Resveratrol only mimicked estrogen at low doses but had the opposite effect at high doses, which may lend credence to suggestions that a small glass of red wine a day, but no more, can support healthy aging.

The findings may explain the impact of both sirtuins and resveratrol on health and aging.

The research was conducted by a team at UCL.

While some may think of oestrogen as a female hormone, both men and women produce it.

It is involved in many functions from appetite to reproduction and protects against many of the diseases that sirtuins can also help prevent, such as Type 2 diabetes, osteoporosis, metabolic syndrome, inflammatory, Alzheimer’s and heart diseases.

STACs such as resveratrol, which can be seen as ‘plant estrogens’, may be beneficial to brain, liver, skeletal muscle and bone function, by performing functions that would normally be the preserve of oestrogen.

Previous studies have suggested that these proteins could prolong healthy lifespan by preventing or slowing disease onset.

But developing effective drugs or dietary interventions has been frustrated by a lack of a common understanding of how exactly they work in the body’s cells.

The team studied sirtuin-activating compounds (STACs), including resveratrol (which is found in the skin of grapes) and isoflavones (such as daidzein present in legumes such as soya).

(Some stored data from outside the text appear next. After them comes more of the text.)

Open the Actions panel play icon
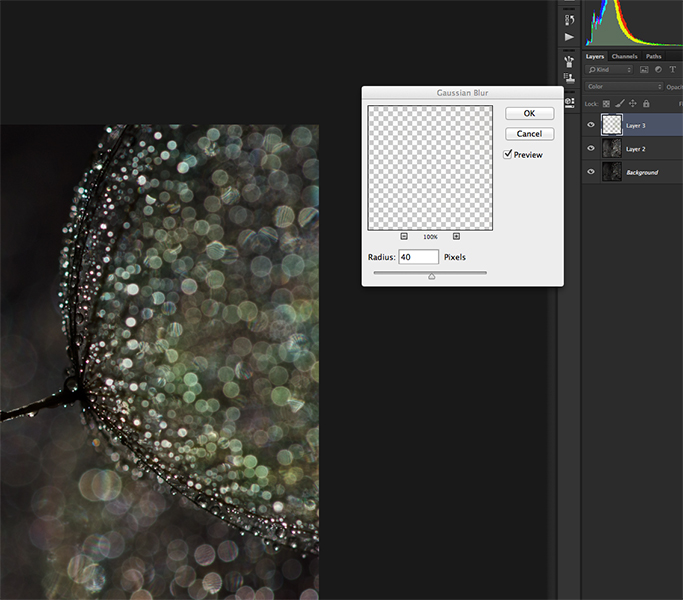This screenshot has width=683, height=600. (x=569, y=38)
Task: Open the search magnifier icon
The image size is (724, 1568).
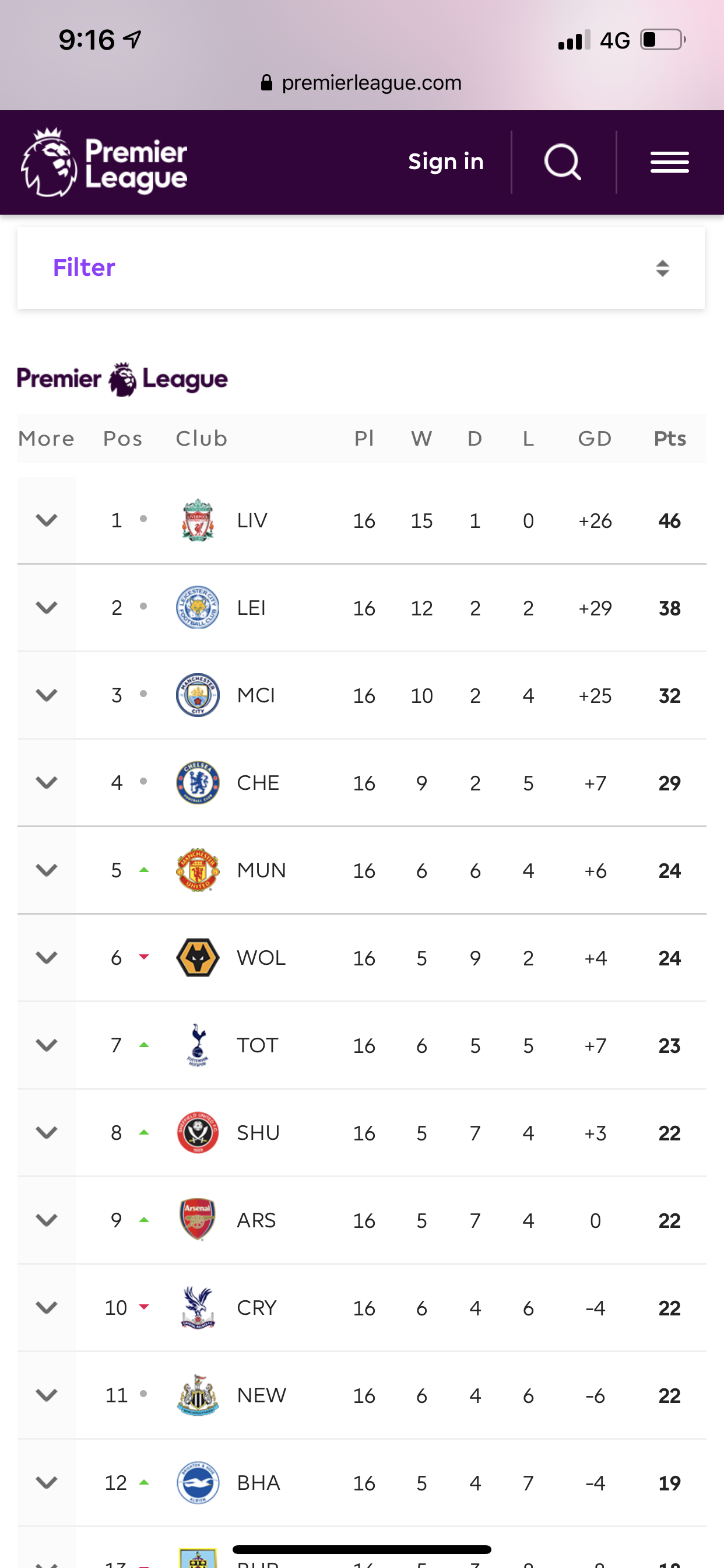Action: pyautogui.click(x=562, y=162)
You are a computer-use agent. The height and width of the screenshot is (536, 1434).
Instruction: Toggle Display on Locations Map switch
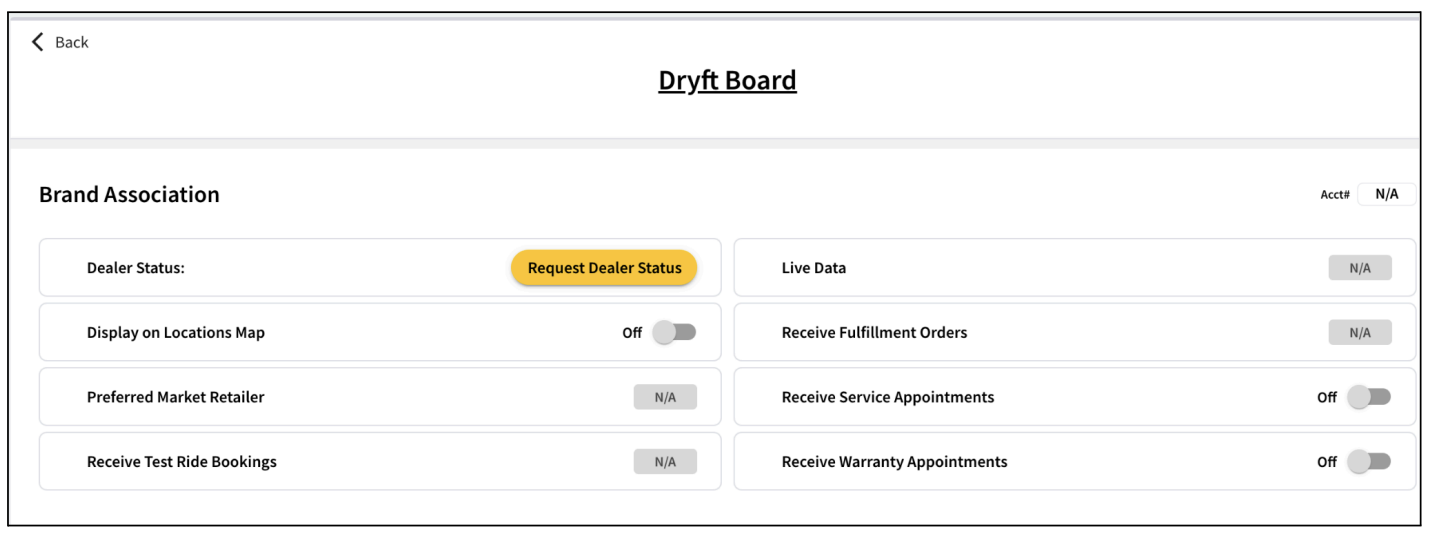coord(674,332)
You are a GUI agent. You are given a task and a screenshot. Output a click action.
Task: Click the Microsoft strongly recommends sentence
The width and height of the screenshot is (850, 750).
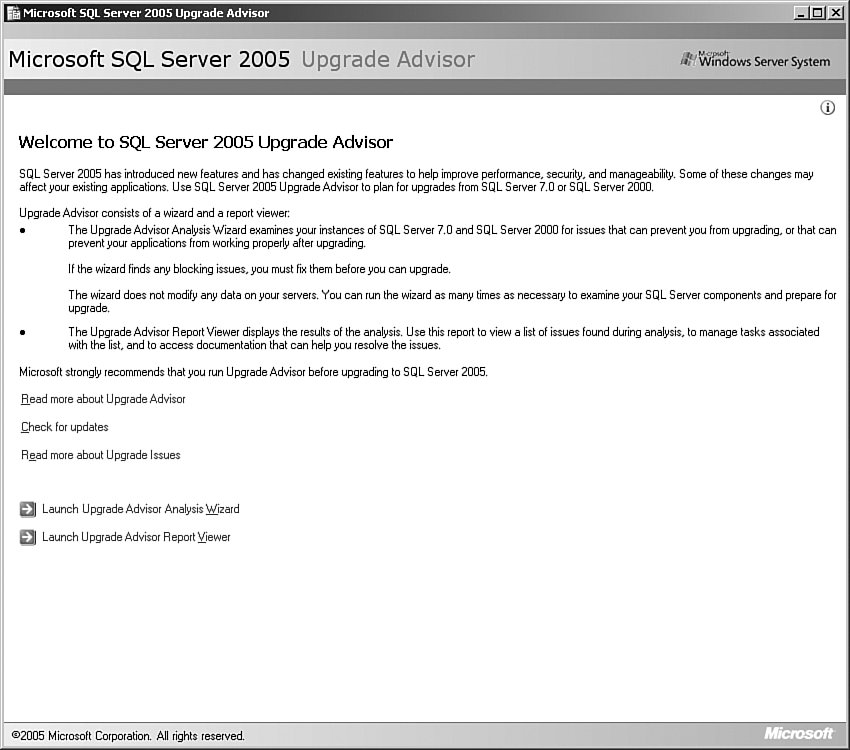[x=253, y=372]

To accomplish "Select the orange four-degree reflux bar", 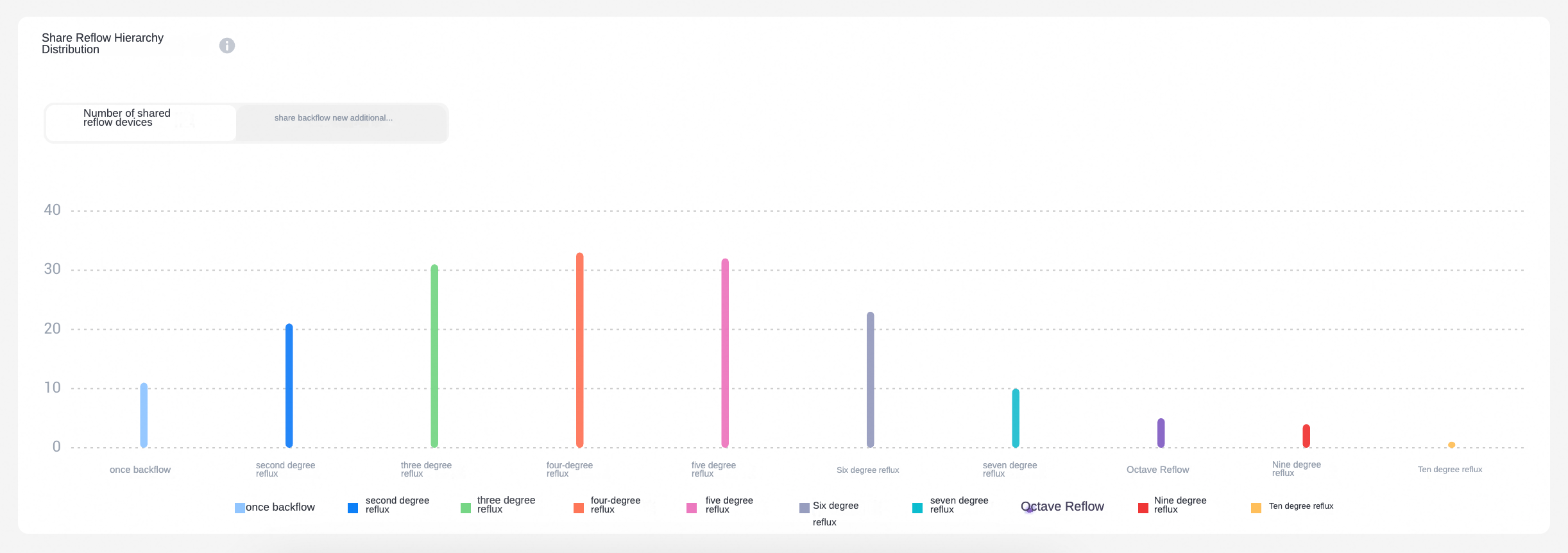I will coord(580,350).
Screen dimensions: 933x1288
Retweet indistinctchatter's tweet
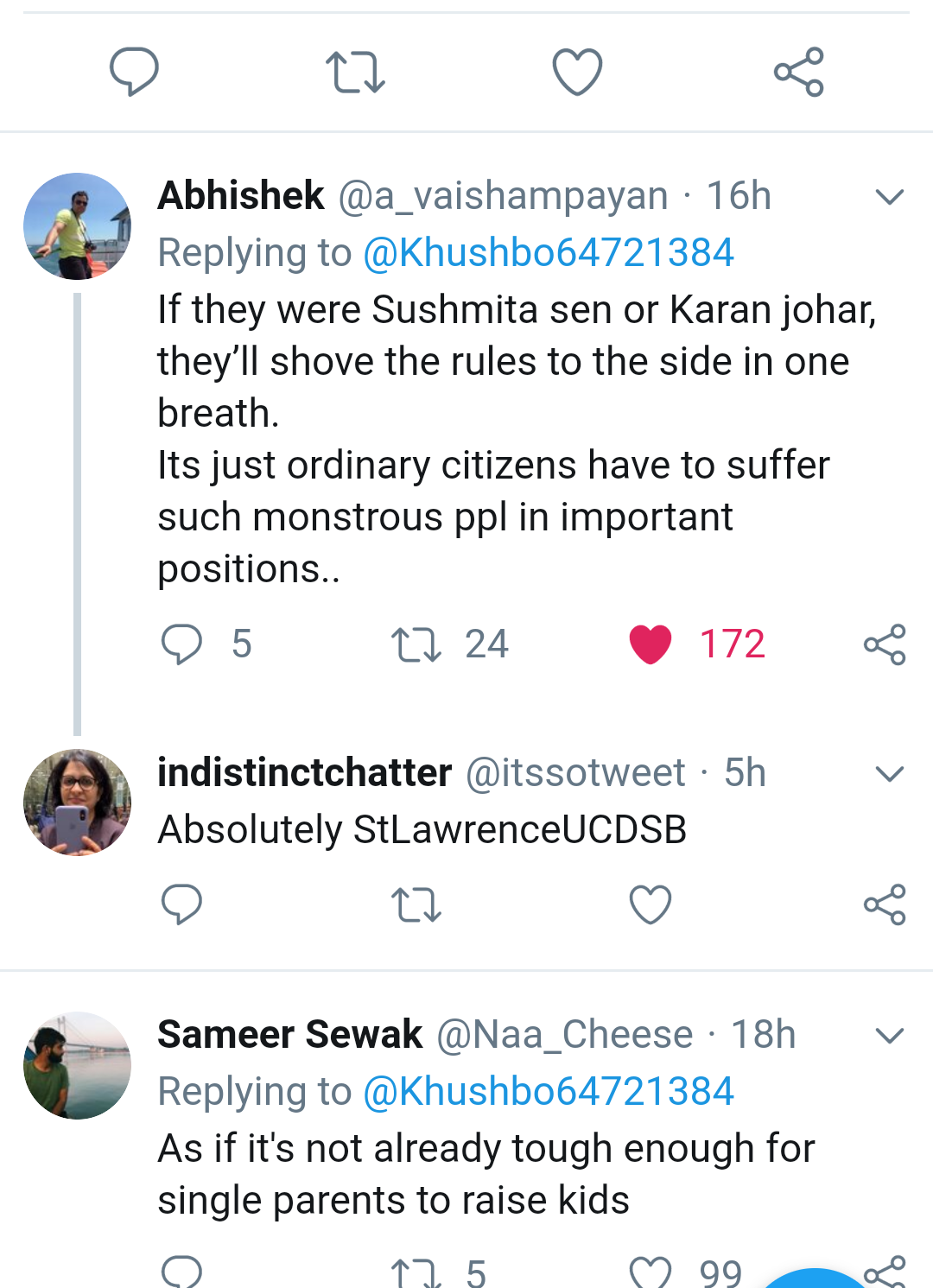click(416, 905)
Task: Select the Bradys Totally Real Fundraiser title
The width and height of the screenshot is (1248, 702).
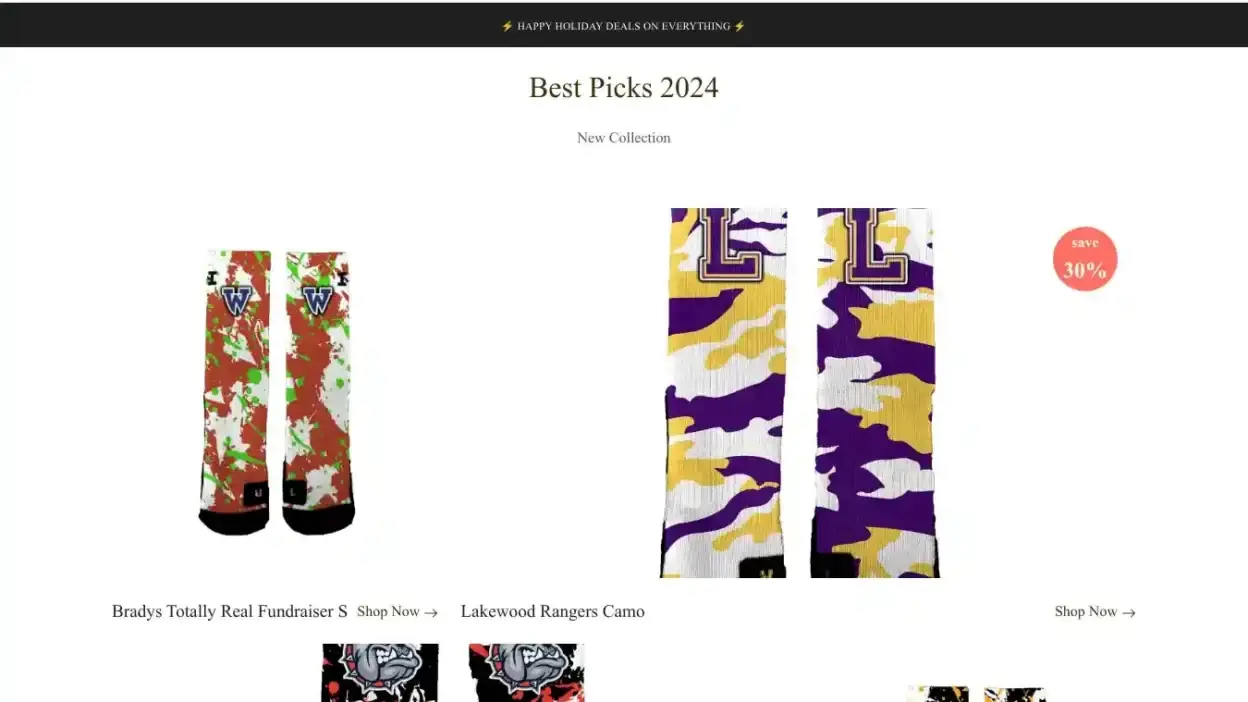Action: (230, 611)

Although these compounds were previously thought to only increase the catalytic activity of the sirtuins, the team found that STACs, such as resveratrol, activated sirtuin signaling through estrogen receptors by mimicking oestradiol, one of the three major estrogen hormones.

But while resveratrol behaves like estrogen at low doses, the team found that in high concentrations, it acts like an antioestrogen and has the opposite effect, suppressing sirtuin signaling.

Some STACs were even better than estrogen at activating sirtuin signaling, including isoliquiritigenin, which is found in liquorice.

The team says regular low doses of resveratrol, such as through moderate consumption of red wine as part of a healthy diet, may be able to provide the benefits of estrogen.

This would apply to both men and women of all ages, but post-menopausal women may feel these benefits the most because they have lower estrogen reserves than men of a similar age.

The team says that as estrogen replacement therapy can have adverse side effects, STACs such as resveratrol and isoliquiritigenin may have potential as alternative treatments for some conditions that estrogen protects against.

The lead author of the study is Dr. Henry Bayele (UCL Structural & Molecular Biology).

The study is published in Scientific Reports.